-- Fragmento del documento --
Aldemar Giraldo Hoyos
Manizales fue fundada en el año 1849 por unos colonos antioqueños, entre ellos, Fermín López, Manuel María Grisales y Joaquín Antonio Arango; llegué a este terruño hace más de sesenta años y desde ese momento he escuchado esta frase: “El meridiano cultural de Colombia pasa por Manizales”; después de gozar y sufrir sus espacios me di a la tarea de buscar ese meridiano y, verdaderamente, no lo he encontrado, o si existió esa “línea”, ya no quedan vestigios de la misma; debo aclarar que una cosa es una ciudad cultural y otra, un pueblo en donde, esporádicamente se realizan eventos culturales que no identifican a sus pobladores; no somos andaluces o sevillanos y eso lo he podido comprobar, aunque reconozco la riqueza cultural de esa región autónoma del sur de España.

-- Tarea asignada A --
Reescribe todo lo que va desde "Aldemar Giraldo Hoyos" hasta "sur de España." en el texto sobre Manizales, cambiando "meridiano" por "eje".
-- Tarea asignada B --
Indica si cada afirmación concuerda con el texto sobre Manizales, respondiendo sí o no y citando las palabras que lo deciden: (i) Manizales se fundó en 1849. (ii) El autor logró encontrar el meridiano cultural. (iii) El autor afirma ser andaluz.
Los datos provienen de otra fuente.

-- Datos proporcionados --
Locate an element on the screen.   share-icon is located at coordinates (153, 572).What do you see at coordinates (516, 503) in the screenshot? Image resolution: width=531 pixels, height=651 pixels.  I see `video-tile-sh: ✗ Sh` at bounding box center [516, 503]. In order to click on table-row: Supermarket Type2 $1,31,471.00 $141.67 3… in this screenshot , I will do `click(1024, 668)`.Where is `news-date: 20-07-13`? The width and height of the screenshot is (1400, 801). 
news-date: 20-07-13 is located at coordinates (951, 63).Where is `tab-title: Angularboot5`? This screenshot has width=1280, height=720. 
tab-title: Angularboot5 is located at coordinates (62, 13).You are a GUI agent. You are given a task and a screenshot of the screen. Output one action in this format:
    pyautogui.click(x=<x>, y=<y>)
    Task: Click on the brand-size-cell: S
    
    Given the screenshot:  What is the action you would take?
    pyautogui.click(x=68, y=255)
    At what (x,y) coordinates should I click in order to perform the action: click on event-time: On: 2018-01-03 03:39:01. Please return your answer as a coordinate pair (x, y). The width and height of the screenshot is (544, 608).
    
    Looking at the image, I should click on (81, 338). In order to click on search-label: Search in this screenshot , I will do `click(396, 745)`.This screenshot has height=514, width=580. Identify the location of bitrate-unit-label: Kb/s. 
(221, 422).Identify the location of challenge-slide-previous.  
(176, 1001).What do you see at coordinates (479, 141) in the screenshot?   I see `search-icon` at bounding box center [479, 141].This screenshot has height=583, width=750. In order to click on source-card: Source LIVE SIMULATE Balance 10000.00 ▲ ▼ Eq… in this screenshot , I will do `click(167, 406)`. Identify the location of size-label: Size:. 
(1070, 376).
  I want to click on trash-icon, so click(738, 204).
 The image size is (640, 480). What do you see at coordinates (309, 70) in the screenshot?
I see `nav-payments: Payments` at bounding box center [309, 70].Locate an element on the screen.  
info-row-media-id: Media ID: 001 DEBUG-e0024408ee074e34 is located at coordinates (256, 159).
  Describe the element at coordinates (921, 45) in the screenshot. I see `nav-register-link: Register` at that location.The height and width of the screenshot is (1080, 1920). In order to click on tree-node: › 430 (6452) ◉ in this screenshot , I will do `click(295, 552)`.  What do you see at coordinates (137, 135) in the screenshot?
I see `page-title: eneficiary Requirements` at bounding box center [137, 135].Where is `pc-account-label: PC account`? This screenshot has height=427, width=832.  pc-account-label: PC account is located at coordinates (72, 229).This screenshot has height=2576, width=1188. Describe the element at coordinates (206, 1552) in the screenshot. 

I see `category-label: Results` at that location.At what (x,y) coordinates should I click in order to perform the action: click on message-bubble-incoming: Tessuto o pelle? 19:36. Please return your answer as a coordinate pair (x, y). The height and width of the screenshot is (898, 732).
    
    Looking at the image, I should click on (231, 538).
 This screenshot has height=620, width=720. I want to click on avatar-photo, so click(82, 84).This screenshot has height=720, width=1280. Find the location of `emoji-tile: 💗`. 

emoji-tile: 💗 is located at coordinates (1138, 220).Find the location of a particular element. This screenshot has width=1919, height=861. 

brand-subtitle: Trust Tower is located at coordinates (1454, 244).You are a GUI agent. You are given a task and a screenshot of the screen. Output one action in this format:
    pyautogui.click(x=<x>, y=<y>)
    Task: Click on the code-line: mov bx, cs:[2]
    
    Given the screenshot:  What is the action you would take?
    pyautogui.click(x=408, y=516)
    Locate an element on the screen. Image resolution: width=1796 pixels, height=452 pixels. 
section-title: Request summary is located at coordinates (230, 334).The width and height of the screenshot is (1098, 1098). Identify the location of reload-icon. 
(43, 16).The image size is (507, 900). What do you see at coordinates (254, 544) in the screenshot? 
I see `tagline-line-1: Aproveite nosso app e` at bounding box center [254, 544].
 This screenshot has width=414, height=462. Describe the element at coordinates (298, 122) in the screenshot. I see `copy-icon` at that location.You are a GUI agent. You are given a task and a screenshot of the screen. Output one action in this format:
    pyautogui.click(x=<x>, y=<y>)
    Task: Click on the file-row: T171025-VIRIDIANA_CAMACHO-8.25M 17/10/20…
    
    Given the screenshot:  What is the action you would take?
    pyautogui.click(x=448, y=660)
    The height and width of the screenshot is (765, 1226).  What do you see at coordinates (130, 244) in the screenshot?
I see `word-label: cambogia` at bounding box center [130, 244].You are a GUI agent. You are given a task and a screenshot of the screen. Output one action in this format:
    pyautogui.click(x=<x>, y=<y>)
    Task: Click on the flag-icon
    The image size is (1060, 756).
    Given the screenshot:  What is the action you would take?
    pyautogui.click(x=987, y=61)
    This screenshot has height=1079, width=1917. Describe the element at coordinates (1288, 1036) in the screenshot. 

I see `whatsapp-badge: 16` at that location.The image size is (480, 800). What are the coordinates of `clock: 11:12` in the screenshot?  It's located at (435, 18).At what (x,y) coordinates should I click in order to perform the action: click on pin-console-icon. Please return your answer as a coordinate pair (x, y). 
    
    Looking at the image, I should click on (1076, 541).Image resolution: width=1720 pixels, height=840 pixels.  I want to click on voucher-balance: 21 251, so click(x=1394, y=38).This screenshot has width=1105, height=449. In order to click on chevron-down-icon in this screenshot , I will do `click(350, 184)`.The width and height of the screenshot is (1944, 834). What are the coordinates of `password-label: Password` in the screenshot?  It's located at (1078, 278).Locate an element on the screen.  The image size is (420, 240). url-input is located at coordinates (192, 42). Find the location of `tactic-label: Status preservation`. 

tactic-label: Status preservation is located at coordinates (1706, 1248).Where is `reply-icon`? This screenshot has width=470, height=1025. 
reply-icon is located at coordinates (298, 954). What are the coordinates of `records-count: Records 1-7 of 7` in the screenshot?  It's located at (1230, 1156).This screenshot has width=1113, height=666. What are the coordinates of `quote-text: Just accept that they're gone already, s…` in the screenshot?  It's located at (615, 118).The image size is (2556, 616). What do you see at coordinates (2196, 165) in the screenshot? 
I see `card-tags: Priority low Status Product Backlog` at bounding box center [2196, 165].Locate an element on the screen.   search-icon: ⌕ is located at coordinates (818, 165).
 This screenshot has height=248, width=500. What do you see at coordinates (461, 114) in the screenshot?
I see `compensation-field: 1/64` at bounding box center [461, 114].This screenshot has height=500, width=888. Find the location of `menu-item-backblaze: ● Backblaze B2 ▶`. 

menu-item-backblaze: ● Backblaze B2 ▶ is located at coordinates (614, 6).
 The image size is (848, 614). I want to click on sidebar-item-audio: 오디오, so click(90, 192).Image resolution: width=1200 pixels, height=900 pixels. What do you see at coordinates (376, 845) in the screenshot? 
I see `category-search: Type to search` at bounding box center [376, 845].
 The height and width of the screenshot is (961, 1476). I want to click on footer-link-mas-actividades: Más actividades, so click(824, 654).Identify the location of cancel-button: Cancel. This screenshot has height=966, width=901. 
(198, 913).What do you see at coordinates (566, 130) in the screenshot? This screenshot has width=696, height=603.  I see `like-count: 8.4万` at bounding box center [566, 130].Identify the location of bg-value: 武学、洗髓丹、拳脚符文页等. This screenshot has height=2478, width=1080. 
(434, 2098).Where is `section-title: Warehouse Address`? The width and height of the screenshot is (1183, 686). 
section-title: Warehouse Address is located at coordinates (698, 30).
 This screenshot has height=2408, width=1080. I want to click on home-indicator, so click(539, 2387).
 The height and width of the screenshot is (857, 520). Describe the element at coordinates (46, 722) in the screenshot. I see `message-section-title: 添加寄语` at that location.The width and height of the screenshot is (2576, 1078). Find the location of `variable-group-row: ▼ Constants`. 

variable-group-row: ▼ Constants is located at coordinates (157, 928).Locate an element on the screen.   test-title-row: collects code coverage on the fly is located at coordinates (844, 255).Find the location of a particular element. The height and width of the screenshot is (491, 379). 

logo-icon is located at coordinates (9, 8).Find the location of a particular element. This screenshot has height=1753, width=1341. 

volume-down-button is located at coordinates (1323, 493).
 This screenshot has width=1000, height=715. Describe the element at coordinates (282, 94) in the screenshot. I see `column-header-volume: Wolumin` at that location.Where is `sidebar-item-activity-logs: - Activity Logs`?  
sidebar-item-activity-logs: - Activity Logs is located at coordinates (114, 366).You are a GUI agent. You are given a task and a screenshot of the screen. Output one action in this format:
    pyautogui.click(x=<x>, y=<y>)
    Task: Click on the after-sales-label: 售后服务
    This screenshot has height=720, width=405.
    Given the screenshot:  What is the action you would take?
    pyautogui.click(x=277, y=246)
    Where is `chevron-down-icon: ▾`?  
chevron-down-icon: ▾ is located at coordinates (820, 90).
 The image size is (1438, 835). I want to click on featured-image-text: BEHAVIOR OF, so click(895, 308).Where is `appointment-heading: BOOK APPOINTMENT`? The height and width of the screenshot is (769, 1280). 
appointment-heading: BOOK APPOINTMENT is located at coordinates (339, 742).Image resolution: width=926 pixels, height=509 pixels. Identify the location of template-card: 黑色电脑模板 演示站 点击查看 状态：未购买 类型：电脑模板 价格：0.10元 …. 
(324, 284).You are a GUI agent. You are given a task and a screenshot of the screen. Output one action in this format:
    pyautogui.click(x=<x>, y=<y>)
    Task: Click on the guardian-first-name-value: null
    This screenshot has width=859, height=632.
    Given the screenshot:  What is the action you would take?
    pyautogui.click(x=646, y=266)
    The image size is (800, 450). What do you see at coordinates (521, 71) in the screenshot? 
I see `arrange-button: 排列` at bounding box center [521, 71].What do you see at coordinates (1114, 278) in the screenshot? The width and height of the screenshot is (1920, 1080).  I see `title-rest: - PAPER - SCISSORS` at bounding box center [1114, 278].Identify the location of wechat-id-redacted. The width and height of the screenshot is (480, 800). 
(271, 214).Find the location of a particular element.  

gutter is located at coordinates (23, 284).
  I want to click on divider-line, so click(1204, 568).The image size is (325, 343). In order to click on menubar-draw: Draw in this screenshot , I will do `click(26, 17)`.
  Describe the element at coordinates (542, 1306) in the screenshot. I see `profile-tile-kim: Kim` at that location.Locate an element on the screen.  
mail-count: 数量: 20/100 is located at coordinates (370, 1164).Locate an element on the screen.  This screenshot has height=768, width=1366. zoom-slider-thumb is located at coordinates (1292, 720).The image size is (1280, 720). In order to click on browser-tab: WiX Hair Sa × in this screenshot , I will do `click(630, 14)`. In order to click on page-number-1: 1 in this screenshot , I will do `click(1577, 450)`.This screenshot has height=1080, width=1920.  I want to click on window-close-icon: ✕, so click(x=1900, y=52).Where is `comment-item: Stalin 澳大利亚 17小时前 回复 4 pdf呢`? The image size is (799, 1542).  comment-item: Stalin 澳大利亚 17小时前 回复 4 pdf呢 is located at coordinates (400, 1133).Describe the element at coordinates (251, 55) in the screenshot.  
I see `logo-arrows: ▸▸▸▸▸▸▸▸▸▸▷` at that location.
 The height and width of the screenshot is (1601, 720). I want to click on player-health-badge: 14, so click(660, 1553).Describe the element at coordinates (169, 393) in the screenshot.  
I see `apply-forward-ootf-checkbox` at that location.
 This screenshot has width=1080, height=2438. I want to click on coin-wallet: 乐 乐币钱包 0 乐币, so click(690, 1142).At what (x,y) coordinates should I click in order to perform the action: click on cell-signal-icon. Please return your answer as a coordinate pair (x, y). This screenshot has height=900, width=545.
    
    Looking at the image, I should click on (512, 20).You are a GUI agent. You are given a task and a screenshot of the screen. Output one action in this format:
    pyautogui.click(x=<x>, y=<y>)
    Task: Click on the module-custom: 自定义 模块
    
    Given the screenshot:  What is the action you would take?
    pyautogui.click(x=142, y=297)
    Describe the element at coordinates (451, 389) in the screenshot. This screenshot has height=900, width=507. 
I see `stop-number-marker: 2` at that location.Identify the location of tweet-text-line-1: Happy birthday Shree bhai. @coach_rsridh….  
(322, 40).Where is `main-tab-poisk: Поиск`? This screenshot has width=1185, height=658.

-- Solución A --
Aldemar Giraldo Hoyos
Manizales fue fundada en el año 1849 por unos colonos antioqueños, entre ellos, Fermín López, Manuel María Grisales y Joaquín Antonio Arango; llegué a este terruño hace más de sesenta años y desde ese momento he escuchado esta frase: “El eje cultural de Colombia pasa por Manizales”; después de gozar y sufrir sus espacios me di a la tarea de buscar ese eje y, verdaderamente, no lo he encontrado, o si existió esa “línea”, ya no quedan vestigios de la misma; debo aclarar que una cosa es una ciudad cultural y otra, un pueblo en donde, esporádicamente se realizan eventos culturales que no identifican a sus pobladores; no somos andaluces o sevillanos y eso lo he podido comprobar, aunque reconozco la riqueza cultural de esa región autónoma del sur de España.

-- Solución B --
(i) Sí: "Manizales fue fundada en el año 1849".
(ii) No: "verdaderamente, no lo he encontrado".
(iii) No: "no somos andaluces o sevillanos".